The legal issues facing Jafar Panahi have been well documented in the face of rigid censorship, how do we make sense of his works and other filmmakers who continue to make groundbreaking and liberating films within such a strict atmosphere?
Amir Soltani: Opposition to cinema, whether religious or political, has a long history that dates back to the establishment of Tehran’s first cinema building. While censorship of any form is unacceptable and it is impossible to deny the difficulties that Iranian filmmakers regularly go through to produce their films, two factors are important to study here. The first is that the censorship system is a lot more flexible than it looks from the outside, leaving room for behind the scenes negotiations about the contents of films. The second is the suggestion that Iranian filmmakers have evolved to learn a variety of tools with which they can work within this system. In fact, several of the great masterpieces of Iranian cinema that have been hailed for their implicit politics are indebted to the necessity of subtlety in their language.
Do you think there will be an increasing trend seeing Iranian filmmakers migrating to other countries to produce their films there, much as Abbas Kiarostami has?
Amir Soltani: Unfortunately, yes. The trend is disheartening – even if the quality of films like Certified Copy and The Past certainly isn’t – but while it is more common than ever before, it isn’t something Iranian audiences aren’t accustomed to. See: Sohrab Shahid Saless, Amir Naderi, Susan Taslimi, etc.
How familiar are audiences within Iran with these films, if some have been banned or restricted do they actively seek them out?
Amir Soltani: Very familiar. Naturally, when a film is banned, demand for it skyrockets. While these bans can be imposed on public screens, it is easy to find everything on the black market. This also applies to foreign films that cannot be publicly exhibited, but are readily and swiftly available through street vendors who carry high-quality Blu-rays in their black plastic bags.

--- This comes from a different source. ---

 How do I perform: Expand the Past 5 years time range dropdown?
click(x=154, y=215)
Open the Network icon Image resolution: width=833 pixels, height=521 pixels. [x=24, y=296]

Iranian cinema has developed a strong tradition of blurring the lines between fiction and non-fiction cinema, what do you think inspired this ideological and aesthetic trend?
Amir Soltani: This is a challenging topic that requires quite a bit of exploration. One of the significant factors in shaping this tradition was a strong desire in arthouse filmmakers to move away from the artificiality of mainstream cinema before the revolution and create authentic links to the Iranian society and culture. This led to the heavy influence of other traditions like Italian neorealism on Iranian films. Another factor was that the most influential voices in arthouse filmmaking both before and after the revolution had had vast experiences making documentary films, so the influence of documentaries on their fiction films was almost a natural extension in their artistic evolution. Ebrahim Golestan, Kamran Shirdel, Parviz Kimiavi, Abbas Kiarostami and Rakhshan Bani-Etemad all have an extensive body of documentary work.
What impact has Naderi’s cinema had on Iran and its film industry?
Amir Soltani: Naderi’s films have been incredibly influential in different ways. His frank portrayal of poverty and the adversities of life in the oil-rich Iranian southwest is unparalleled in cinema, and is enriched by his deep cultural understanding of the milieu. As well, Naderi’s work in the United States and Japan has provided a fascinating study of how filmmakers can transplant their ethnically rooted stylistic and thematic interests in new cultures and produce challenging films.